● Data for analysis:
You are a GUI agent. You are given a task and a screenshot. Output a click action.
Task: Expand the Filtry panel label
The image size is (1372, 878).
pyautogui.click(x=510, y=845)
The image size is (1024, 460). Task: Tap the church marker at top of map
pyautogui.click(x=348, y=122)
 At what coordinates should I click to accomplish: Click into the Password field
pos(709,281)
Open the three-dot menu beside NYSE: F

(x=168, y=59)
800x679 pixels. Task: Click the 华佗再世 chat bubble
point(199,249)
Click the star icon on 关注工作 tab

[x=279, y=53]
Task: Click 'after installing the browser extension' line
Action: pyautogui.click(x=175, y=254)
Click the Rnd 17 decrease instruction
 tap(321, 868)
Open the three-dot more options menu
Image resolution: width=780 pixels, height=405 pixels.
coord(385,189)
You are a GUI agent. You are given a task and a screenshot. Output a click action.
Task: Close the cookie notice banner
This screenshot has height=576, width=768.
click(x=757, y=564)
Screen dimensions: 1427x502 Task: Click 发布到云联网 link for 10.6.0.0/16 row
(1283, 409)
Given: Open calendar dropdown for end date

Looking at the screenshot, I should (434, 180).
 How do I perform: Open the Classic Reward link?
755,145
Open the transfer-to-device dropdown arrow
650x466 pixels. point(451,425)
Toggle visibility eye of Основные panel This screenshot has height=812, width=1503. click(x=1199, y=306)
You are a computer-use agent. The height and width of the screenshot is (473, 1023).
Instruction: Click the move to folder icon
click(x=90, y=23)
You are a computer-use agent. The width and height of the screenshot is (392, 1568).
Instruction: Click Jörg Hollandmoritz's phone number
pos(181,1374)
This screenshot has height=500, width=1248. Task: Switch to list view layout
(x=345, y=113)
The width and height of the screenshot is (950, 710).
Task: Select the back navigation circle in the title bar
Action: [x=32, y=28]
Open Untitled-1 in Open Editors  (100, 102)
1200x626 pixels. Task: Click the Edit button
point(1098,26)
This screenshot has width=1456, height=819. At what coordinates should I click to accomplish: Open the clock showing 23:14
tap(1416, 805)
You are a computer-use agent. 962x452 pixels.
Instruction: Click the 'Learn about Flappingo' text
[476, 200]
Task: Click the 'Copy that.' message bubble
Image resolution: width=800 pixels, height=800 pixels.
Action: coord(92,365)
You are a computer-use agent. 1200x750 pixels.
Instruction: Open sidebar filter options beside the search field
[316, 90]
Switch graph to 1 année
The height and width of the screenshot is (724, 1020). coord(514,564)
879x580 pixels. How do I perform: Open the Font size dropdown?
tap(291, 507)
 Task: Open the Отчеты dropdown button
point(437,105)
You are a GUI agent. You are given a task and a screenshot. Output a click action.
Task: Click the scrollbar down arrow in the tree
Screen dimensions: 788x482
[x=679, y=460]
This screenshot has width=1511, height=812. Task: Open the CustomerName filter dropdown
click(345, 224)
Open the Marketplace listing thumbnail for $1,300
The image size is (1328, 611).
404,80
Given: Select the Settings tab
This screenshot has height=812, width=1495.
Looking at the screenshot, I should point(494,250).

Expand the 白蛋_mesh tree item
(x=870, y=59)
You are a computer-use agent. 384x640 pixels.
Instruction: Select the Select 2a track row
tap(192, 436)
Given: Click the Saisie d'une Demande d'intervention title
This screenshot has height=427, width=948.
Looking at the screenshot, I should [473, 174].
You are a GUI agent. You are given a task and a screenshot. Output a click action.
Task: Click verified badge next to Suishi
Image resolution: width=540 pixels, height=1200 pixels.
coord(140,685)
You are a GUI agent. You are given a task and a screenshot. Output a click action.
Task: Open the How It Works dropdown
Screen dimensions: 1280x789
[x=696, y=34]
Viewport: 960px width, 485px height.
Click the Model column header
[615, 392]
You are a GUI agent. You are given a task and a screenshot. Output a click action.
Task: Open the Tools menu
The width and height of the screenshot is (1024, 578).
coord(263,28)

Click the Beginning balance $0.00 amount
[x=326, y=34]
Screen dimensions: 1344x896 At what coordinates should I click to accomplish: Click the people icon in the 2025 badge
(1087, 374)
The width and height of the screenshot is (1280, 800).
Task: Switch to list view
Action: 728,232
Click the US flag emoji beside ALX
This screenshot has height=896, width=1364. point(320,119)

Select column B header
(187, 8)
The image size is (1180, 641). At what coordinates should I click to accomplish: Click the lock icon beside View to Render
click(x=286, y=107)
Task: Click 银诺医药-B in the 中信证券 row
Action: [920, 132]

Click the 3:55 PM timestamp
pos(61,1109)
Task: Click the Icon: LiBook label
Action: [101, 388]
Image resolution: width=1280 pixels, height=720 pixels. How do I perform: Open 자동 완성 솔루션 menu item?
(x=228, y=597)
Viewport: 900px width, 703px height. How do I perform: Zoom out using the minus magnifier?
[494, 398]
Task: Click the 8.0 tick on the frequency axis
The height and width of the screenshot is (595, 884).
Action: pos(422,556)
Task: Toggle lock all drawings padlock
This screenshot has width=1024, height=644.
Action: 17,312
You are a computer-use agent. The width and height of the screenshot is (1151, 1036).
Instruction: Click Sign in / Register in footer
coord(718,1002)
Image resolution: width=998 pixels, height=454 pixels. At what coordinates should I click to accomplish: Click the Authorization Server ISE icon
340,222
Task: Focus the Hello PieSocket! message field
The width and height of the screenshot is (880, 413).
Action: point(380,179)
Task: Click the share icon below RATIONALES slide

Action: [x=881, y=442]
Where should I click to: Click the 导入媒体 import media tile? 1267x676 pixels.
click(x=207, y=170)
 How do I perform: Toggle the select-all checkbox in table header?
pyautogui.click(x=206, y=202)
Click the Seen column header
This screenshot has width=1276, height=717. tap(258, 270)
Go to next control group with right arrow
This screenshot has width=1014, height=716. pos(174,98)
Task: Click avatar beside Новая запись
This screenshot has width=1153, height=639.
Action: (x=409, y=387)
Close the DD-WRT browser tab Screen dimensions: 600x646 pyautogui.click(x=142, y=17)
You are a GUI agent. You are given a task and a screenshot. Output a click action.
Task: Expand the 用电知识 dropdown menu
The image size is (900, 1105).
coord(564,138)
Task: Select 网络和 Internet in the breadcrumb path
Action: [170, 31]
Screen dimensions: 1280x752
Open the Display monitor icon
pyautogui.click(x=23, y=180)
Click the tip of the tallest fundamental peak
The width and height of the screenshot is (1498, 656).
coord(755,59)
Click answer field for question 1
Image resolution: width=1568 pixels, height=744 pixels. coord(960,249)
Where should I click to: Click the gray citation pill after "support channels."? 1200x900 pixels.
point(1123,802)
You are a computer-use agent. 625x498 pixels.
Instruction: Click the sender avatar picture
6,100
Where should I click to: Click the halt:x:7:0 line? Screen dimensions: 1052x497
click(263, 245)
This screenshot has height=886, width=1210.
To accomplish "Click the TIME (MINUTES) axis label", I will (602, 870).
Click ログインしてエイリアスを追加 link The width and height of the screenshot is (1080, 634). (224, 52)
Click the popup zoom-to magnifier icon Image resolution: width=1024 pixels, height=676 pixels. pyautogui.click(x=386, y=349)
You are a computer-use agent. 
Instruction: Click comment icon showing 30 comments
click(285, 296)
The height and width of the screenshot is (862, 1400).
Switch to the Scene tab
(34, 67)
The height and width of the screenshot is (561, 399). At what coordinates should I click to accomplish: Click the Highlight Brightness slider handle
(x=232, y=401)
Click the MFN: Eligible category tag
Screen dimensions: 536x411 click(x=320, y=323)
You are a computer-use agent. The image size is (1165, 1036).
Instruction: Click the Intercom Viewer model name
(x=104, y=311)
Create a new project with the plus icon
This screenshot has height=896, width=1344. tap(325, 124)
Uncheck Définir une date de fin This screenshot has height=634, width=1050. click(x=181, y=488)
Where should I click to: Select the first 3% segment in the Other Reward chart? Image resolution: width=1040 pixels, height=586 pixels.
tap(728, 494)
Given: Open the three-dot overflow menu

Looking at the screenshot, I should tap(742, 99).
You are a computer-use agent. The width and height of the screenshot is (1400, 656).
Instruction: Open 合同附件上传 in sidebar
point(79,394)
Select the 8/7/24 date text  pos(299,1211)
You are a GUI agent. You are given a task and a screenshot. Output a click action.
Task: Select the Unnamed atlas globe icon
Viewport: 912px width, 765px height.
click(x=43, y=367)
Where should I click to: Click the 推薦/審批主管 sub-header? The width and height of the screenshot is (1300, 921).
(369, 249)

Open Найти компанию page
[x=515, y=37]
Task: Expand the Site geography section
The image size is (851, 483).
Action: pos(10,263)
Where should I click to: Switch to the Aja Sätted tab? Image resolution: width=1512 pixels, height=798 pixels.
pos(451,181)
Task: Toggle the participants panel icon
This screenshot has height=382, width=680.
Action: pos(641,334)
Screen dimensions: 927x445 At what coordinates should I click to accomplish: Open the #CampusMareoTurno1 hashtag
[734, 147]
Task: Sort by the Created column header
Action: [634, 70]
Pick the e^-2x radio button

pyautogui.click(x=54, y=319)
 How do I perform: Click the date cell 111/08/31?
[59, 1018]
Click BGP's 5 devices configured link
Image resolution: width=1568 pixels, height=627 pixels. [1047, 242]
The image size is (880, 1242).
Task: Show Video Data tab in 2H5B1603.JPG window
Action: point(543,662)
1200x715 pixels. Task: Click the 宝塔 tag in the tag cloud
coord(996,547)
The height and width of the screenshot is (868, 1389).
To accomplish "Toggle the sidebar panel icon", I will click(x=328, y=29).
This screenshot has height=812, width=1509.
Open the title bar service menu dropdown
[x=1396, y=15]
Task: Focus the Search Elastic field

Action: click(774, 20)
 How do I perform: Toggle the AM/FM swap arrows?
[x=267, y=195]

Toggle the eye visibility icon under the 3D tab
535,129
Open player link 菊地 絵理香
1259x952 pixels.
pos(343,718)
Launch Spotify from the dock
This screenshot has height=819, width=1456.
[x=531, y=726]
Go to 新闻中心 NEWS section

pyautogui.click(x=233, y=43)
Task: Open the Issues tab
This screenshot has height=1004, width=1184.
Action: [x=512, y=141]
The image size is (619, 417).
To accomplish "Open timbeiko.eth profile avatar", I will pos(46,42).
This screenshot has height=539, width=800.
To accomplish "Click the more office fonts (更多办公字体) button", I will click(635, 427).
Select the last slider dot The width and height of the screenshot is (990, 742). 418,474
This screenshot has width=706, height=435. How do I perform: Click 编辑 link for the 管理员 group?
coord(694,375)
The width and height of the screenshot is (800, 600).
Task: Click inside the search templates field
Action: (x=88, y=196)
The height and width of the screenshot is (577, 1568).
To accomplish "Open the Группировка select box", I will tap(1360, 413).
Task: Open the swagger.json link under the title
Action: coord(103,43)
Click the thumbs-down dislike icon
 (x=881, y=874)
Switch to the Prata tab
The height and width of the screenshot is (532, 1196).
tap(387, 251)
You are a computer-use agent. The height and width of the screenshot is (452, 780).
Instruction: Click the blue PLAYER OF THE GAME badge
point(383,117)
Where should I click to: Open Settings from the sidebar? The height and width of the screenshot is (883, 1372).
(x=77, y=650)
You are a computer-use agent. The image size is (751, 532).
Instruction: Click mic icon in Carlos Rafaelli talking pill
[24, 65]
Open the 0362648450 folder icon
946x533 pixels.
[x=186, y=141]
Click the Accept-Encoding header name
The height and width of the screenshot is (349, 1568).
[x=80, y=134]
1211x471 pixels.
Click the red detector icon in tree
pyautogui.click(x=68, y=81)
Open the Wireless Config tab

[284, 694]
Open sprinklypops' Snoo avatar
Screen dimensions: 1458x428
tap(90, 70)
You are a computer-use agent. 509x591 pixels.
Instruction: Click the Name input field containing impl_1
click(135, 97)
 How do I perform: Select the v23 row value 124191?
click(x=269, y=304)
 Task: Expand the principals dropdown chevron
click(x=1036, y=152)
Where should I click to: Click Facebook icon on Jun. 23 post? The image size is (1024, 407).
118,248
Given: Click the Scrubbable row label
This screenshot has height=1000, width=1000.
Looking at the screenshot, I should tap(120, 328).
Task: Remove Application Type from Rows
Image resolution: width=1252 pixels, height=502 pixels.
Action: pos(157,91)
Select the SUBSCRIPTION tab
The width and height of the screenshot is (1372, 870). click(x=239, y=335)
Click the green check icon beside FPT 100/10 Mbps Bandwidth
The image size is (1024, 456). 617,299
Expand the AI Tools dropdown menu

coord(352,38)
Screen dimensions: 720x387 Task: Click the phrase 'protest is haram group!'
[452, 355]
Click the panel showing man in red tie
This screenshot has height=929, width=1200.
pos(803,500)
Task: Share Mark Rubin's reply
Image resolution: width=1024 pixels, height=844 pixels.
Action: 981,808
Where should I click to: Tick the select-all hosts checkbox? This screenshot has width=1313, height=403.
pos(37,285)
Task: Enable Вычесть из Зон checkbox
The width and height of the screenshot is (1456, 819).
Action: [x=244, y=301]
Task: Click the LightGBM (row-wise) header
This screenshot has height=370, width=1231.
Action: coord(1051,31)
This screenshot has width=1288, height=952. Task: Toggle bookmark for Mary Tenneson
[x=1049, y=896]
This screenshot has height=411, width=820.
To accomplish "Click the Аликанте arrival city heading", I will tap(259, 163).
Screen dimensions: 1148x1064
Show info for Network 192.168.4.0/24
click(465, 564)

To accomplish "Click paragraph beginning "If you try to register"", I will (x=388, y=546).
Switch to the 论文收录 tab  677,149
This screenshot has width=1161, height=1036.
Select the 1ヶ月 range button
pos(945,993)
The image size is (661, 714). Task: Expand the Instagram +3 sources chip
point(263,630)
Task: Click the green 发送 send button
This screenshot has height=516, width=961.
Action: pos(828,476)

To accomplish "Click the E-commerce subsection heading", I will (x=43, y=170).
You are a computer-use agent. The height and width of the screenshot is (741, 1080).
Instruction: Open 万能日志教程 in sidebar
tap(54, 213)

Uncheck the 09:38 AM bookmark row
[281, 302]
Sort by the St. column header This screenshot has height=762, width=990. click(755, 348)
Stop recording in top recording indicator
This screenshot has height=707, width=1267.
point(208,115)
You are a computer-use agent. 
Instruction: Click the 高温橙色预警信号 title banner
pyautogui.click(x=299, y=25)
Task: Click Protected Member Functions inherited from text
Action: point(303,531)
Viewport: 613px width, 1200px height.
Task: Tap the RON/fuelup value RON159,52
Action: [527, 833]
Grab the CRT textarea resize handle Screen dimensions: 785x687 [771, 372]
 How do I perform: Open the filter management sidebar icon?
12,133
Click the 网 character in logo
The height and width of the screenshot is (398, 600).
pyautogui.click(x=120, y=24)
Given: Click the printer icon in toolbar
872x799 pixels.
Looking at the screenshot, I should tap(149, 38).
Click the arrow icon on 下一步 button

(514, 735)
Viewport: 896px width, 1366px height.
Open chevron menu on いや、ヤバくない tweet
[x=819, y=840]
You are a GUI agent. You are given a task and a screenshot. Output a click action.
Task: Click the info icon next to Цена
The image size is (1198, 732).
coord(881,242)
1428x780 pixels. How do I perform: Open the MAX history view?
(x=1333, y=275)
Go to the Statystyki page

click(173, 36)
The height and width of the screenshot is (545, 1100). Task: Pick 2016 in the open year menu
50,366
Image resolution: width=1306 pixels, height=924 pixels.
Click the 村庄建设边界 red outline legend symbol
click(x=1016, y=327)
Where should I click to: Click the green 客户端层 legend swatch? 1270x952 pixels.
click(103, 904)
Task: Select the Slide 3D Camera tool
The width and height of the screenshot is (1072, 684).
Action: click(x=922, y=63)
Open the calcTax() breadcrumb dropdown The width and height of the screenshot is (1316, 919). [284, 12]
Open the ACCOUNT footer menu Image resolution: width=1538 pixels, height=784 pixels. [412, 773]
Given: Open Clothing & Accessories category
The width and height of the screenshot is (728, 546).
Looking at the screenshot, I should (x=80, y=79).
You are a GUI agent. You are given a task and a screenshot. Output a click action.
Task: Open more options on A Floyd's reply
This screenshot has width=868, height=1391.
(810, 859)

● Work item:
Find each line of the data above that holds the word "message", then copy it.

● Exercise response:
Task: Click the 'Copy that.' message bubble
Task: Focus the Hello PieSocket! message field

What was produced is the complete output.